Bez prawa jazdy, ale z ogromną charyzmą. Cesc Fabregas, który poprowadził Como do bezpośredniego awansu do Serie A, to 37-latek u szczytu sportowej dojrzałości. Przedwcześnie rozwinięty talent z piłką między nogami pokazał, gdy jeszcze jako nieletni zdobył miejsce w elitarnym środku pola Arsenalu stworzonym przez Arsene'a Wengera. Katalończyk został teraz trenerem z awansem na koncie. Choć oficjalnie nie jest pierwszym menedżerem, to właśnie on wciągnął drużynę Larian do Lega Serie A.
Przybywając nad jezioro w zeszłym roku, co dla wielu wydawało się bardziej relaksem przed rozstaniem z boiskiem, wyszkolony przez Barcelonę pomocnik i gwiazda reprezentacji Hiszpanii znalazła zamiast tego swoje miejsce na ziemi. I to właśnie stąd rozpoczął małą rewolucję, z dość zamożnym właścicielem, który dał mu carte blanche, a tym samym sprzyjał jego wyczynowi, który został wczoraj potwierdzony.
Człowiek świata
Cesc to poliglota, co pokazał również w szybkości, z jaką nauczył się języka włoskiego. Zawsze był człowiekiem świata. Ponad 20 lat temu zdecydował się opuścić ozłocone wybrzeża katalońskiego Morza Śródziemnego, by szukać chwały w szarym, zimnym Londynie.
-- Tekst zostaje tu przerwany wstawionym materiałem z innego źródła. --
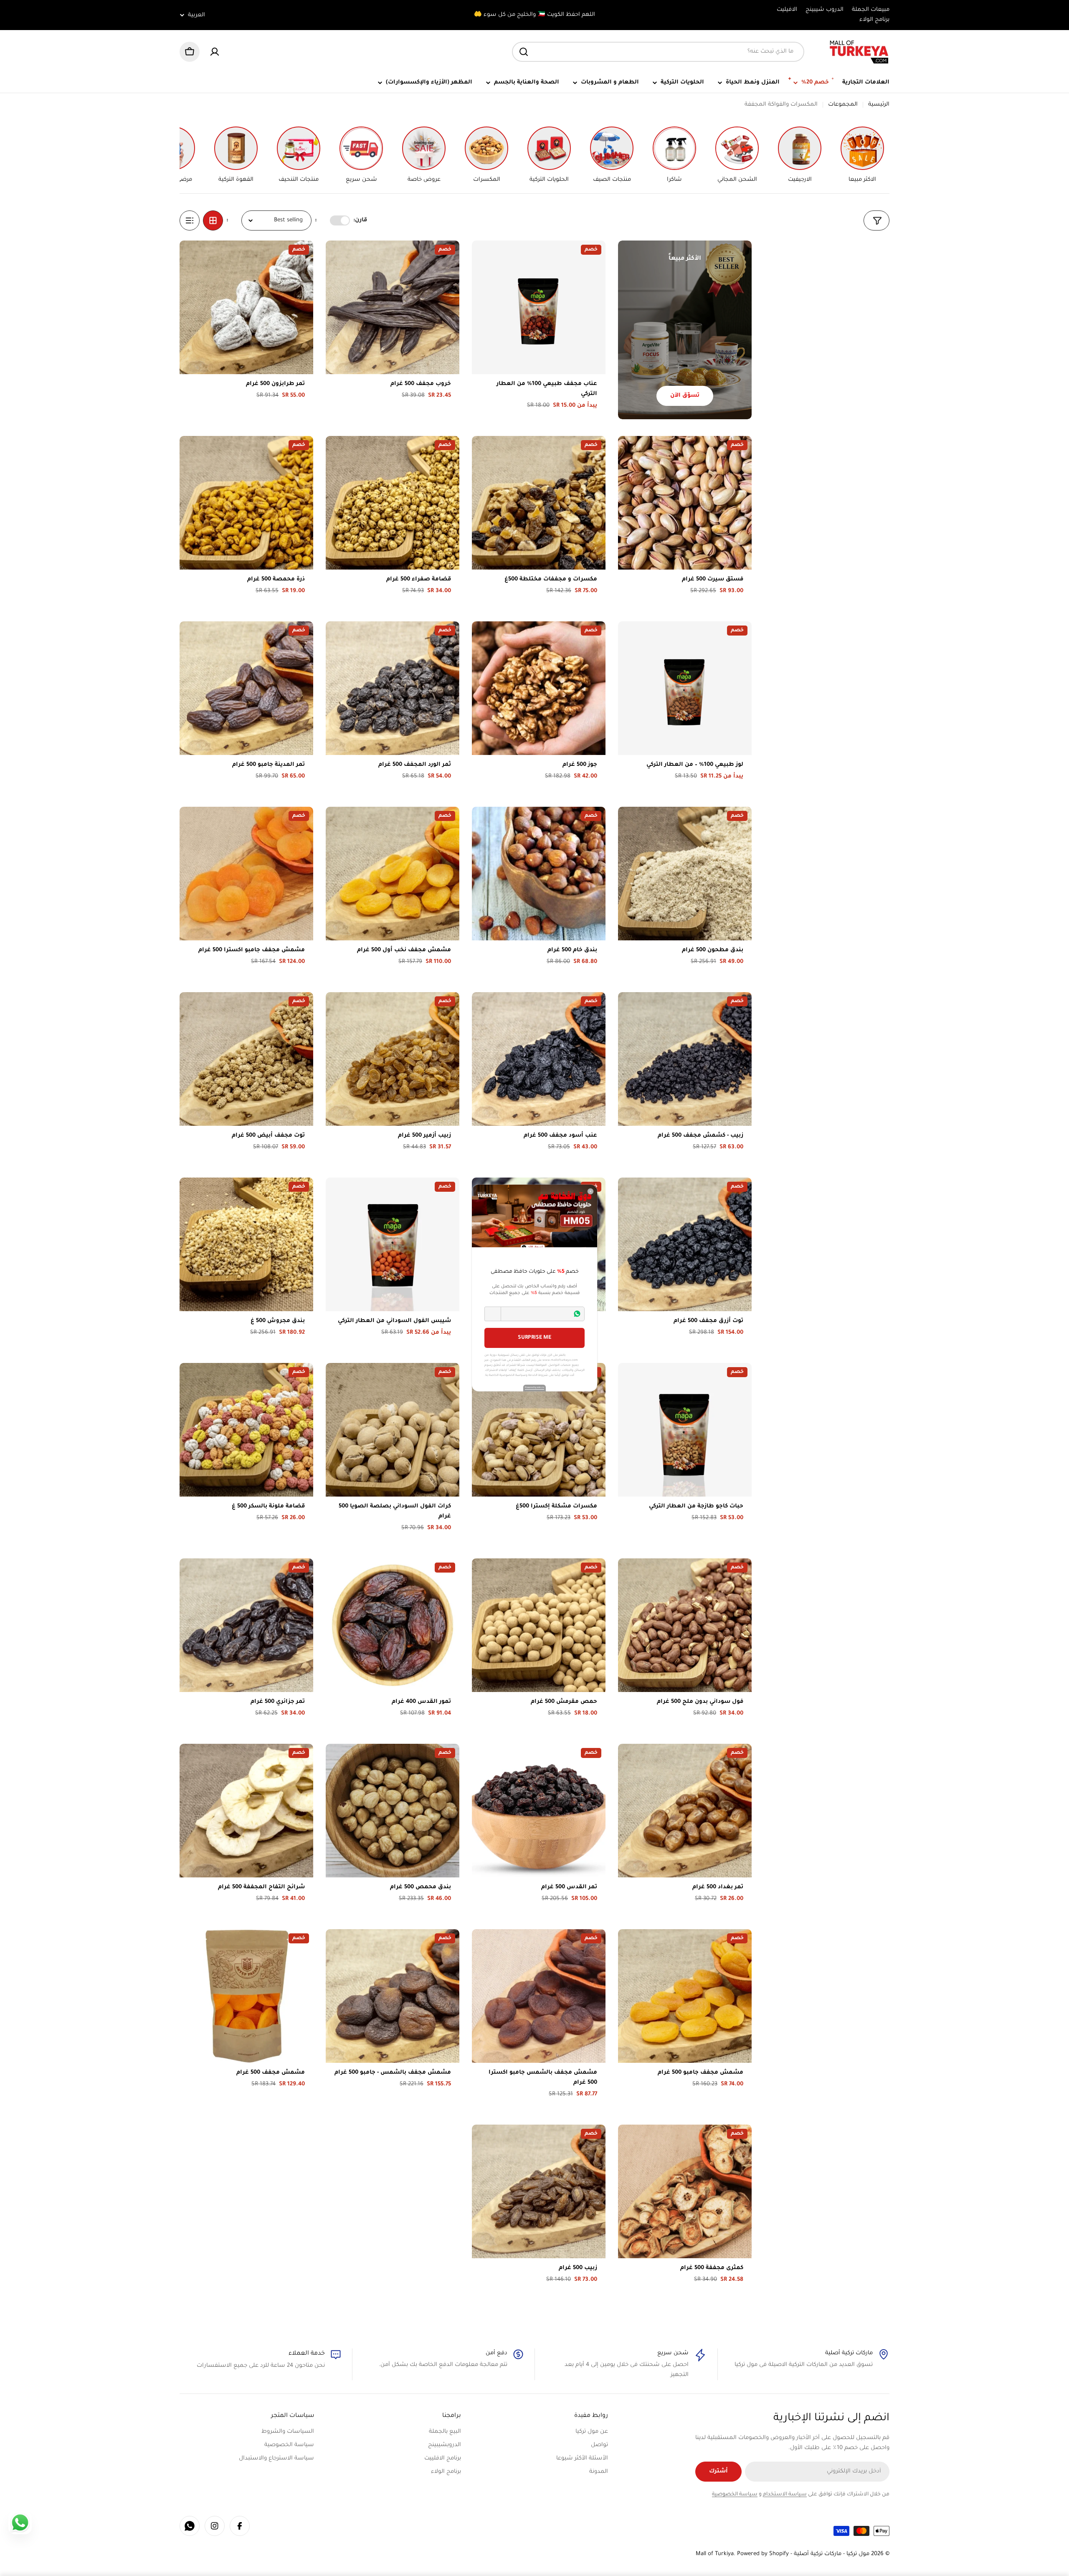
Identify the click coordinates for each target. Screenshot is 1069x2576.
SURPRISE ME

Blichtr gry w Arsenalu był dla niego nie do odparcia, gdy w wieku 16 lat, świadomy niewielkiej ilości miejsca w linii pomocy Barcelony, gdzie Thiago Motta, Xavi Hernandez i Andrés Iniesta byli młodymi gwiazdami, zdecydował się wyemigrować na Wyspy.
Włochy już wtedy wmieszały się w jego los, bowiem Inter był zainteresowany podpisaniem z nim kontraktu. Ale wezwanie Kanonierów było dla niego zbyt silne i niemal natychmiast się z nimi zintegrował. Kapitan Arsenalu w wieku zaledwie 21 lat, zrobił niesamowitą karierę jako środkowy pomocnik, wykazując się wielką naturalnością w naprzemiennym wykonywaniu zadań klasycznego hiszpańskiego registy i angielskiego box-to-box. Ta umiejętność sprawiła, że stał się ważnym elementem Barcelony Pepa Guardioli, który wezwał go z powrotem do domu w 2011 roku, a także Hiszpanii, z którą zdobył mistrzostwo świata i dwa mistrzostwa Europy, drugie grając praktycznie jako fałszywa dziewiątka.

Wszyscy na Ibizę
Bogata ścieżka kariery Cesca, który kochał dynamizm Premier League (gdzie powrócił do znaczenia z Chelsea) sprowadziła go pod skrzydła José Mourinho i Antonio Conte. Od nich zaczął się uczyć, czego wymaga włoski futbol. Jego przystanek w Monaco dał mu ostateczny szlif, aby w końcu napełnić czarę dojrzałości kulturowej, a następnie wylądował w Como, gdzie położył podwaliny pod swoją ostateczną transformację z zawodnika w trenera.
Jego przemówienie po zakończeniu meczu z Cosenzą, po którym drużyna Como matematycznie wygrała awans do Serie A, było przemówieniem młodego, ale już doświadczonego trenera. Swojego wśród swoich w szatni. Tego, który wciąż nie przestał grać w swojej głowie. Katalończyka oficjalnie przeszczepionego na granicę Szwajcarii i Lombardii. Trener, który po ogłoszeniu harmonogramu treningów potwierdził, że zabierze całą swoją drużynę na Ibizę na własny koszt. Człowiek, który podróżował po świecie, ale nie stracił swojej istoty.